▸ **Aim of the exercise**:
Using the entries that follow, report the number of lines that include the string "circle", without any other text.
━━━━
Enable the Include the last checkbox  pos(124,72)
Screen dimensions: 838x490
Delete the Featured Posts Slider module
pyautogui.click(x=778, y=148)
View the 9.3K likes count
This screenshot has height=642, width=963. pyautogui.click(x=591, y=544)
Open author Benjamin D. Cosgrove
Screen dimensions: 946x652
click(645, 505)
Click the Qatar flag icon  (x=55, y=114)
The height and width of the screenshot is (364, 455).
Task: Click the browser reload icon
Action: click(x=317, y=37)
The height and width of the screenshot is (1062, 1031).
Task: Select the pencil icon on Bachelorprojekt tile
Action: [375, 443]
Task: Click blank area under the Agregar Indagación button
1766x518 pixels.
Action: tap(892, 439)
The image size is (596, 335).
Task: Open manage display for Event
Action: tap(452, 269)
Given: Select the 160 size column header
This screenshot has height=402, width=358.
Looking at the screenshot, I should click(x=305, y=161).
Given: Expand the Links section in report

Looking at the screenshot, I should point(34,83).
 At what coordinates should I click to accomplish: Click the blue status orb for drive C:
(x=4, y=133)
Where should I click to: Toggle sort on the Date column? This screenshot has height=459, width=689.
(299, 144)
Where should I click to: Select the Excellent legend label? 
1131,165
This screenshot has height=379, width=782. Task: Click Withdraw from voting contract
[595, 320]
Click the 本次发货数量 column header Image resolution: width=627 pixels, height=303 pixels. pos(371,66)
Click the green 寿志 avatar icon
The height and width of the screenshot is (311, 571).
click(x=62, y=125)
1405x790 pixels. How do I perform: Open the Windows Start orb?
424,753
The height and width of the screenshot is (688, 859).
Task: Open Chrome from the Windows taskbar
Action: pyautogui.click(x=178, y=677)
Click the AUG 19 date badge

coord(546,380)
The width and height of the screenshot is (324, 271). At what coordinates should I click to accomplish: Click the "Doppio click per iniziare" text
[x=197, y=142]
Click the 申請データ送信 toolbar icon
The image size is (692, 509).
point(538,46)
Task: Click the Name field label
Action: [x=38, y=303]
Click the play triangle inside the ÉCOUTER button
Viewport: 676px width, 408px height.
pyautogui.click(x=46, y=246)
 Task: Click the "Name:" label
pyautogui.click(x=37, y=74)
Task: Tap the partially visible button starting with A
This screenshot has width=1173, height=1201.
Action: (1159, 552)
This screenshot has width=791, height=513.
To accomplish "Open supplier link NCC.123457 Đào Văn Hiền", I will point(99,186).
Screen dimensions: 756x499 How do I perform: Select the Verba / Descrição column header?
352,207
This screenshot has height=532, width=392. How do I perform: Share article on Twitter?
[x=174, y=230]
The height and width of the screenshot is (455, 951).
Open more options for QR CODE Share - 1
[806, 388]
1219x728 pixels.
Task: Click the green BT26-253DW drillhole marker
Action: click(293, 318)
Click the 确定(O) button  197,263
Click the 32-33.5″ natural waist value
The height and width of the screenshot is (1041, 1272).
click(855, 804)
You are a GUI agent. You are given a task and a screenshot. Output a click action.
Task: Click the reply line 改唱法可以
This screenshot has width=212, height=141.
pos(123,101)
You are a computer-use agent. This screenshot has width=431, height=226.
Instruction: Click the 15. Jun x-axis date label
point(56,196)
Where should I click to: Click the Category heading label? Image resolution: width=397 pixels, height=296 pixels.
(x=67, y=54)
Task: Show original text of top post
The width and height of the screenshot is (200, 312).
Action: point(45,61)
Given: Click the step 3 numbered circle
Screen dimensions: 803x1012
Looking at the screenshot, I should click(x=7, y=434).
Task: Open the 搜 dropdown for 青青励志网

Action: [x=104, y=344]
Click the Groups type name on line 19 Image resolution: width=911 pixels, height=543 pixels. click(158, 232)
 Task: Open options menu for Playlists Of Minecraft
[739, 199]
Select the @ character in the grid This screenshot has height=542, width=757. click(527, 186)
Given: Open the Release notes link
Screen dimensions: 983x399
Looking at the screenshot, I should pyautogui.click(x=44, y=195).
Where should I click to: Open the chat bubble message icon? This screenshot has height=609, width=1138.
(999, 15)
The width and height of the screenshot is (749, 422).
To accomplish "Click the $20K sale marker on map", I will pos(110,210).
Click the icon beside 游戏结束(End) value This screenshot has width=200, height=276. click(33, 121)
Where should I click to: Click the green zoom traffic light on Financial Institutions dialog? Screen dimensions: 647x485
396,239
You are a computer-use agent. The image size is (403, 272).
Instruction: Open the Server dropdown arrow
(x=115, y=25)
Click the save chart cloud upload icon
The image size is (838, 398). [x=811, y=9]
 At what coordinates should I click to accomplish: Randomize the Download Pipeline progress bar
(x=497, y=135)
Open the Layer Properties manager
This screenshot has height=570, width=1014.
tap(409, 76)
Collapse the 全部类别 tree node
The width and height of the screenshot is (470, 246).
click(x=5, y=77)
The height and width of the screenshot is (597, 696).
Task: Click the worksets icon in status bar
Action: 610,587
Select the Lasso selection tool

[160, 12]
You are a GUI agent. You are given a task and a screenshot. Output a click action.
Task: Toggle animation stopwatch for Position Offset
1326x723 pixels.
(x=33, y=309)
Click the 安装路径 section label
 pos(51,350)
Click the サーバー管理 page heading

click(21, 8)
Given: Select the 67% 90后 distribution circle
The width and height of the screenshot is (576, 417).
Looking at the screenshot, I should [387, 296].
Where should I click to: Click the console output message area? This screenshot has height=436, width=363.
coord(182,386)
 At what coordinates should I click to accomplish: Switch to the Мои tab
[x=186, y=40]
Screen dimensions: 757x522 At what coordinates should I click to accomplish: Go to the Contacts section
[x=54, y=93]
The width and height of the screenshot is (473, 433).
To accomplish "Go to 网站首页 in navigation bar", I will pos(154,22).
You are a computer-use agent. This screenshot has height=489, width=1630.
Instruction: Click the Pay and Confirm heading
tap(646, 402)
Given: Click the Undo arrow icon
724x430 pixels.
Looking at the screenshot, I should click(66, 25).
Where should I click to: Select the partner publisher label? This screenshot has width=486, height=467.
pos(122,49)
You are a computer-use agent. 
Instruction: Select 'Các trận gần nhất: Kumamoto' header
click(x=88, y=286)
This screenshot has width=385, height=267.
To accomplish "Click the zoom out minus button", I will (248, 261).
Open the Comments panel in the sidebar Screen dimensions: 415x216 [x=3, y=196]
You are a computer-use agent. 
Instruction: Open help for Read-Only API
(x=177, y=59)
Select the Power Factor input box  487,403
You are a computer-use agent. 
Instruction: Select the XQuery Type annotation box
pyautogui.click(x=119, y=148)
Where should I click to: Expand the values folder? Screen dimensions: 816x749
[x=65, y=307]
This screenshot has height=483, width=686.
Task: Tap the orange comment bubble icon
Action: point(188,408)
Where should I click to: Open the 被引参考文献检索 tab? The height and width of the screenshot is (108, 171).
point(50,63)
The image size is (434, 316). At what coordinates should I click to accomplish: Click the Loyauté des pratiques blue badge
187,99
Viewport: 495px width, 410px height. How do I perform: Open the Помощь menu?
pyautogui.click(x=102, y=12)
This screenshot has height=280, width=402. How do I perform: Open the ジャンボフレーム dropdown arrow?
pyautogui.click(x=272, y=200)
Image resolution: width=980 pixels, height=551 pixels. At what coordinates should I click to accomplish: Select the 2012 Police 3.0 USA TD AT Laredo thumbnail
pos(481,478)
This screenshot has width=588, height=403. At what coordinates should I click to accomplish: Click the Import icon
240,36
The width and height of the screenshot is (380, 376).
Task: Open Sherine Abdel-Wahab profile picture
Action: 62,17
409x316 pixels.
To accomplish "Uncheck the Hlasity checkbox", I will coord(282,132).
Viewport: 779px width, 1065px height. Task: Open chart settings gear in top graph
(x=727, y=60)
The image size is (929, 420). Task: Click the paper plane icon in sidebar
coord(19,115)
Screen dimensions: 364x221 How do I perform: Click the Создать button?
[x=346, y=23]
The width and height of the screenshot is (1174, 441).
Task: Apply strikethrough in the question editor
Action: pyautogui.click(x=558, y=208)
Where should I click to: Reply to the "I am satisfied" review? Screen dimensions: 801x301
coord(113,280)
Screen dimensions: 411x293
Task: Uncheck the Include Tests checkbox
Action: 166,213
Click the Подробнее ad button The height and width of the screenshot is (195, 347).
━━━━
▸ **Written solution**:
2